At minimum plans should include 200 units for residents earning 80 percent of the area median income or less, according to Invest Atlanta.

The agency “will prioritize development proposals with more affordable units that blend and integrate all income levels throughout the property in a cohesive fashion,” per an April announcement.

Invest Atlanta

The tower's proximity to Five Points and other downtown landmarks. Google Maps

The 2 Peachtree tower opened in 1966 as the Southeast’s tallest building, and it remained the tallest in Atlanta until John Portman’s cylindrical Westin Peachtree Plaza surpassed it a decade later. (Previous names included the First National Bank Building and State of Georgia Building.) It’s served as offices for banking and now state government since its inception.

Next door, 14 Marietta is significantly older, dating to 1940 as the original headquarters of First National Bank, prior to the tower’s development.

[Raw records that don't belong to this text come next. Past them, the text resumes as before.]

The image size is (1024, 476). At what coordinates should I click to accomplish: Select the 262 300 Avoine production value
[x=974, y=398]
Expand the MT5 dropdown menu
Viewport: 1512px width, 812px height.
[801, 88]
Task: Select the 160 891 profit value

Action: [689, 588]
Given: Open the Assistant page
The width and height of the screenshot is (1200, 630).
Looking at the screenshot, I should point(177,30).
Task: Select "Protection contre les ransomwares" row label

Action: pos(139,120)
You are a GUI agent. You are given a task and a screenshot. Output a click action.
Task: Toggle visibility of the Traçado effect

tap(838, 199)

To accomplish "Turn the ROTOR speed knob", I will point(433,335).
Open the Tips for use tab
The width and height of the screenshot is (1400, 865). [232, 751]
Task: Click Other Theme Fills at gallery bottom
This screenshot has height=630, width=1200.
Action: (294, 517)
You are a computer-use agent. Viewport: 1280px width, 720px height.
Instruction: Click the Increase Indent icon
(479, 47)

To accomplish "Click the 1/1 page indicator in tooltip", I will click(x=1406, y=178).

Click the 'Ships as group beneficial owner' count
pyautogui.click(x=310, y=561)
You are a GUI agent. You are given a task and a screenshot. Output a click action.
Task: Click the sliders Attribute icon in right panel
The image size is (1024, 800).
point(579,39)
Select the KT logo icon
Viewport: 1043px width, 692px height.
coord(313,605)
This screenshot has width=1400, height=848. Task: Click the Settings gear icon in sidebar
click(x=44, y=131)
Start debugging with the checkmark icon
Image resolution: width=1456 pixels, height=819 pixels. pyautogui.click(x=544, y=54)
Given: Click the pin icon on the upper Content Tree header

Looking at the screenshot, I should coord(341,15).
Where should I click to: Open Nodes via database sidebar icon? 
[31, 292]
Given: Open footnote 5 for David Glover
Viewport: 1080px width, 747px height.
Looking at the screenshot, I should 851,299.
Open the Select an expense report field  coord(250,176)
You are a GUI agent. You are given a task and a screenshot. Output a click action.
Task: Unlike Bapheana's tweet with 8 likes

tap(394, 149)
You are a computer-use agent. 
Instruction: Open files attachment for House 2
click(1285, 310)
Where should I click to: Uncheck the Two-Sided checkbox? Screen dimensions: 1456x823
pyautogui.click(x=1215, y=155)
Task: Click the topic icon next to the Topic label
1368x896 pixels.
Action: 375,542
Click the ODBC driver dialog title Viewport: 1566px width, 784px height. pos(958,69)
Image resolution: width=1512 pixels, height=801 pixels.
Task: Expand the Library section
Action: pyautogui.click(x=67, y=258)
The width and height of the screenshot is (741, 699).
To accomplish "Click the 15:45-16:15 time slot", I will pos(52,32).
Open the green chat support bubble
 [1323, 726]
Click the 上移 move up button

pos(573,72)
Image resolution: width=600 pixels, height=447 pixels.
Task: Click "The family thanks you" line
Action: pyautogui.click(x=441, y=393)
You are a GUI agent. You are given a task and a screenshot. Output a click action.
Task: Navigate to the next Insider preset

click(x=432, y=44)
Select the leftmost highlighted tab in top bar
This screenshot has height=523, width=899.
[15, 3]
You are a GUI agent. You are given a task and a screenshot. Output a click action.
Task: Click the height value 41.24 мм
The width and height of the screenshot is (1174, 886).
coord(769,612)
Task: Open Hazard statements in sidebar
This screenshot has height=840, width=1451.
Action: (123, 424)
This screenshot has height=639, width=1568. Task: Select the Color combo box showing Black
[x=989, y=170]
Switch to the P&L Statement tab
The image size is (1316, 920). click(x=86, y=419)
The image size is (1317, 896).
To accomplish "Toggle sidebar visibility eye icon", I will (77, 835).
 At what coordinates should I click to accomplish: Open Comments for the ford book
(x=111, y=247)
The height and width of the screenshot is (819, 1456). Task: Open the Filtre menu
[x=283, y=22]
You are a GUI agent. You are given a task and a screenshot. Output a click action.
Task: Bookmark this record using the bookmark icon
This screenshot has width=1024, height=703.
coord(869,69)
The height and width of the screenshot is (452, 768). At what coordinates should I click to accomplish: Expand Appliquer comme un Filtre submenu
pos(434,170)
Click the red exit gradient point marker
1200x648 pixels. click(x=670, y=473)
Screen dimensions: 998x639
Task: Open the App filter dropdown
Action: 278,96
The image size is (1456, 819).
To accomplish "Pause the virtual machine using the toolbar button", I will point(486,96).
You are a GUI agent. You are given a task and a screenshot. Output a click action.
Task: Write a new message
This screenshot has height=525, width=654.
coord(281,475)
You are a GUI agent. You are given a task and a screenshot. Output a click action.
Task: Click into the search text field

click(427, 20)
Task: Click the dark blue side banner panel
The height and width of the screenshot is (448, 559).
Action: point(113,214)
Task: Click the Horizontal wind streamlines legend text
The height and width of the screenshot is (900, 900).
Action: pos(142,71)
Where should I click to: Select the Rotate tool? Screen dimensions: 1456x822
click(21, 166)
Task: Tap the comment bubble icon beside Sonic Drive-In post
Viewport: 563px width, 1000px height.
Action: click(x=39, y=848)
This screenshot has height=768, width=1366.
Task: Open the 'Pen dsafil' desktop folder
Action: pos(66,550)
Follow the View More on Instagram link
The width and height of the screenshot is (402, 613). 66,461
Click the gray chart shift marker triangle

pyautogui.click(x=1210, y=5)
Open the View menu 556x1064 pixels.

It hasn’t been renovated since 2 Peachtree was completed nearly 60 years ago, according to Invest Atlanta.

In a recent statement, Atlanta Mayor Andre Dickens predicted the two-building 2 Peachtree project, once finished, “will be a model of urban redevelopment” as “the city’s tallest residential building.”

In related news a few blocks away, the Atlanta Business Chronicle reports the long-vacant Atlanta Constitution building at 143 Alabama Street has at least a faint heartbeat once again, as the city is actively assembling land for its mixed-use revival.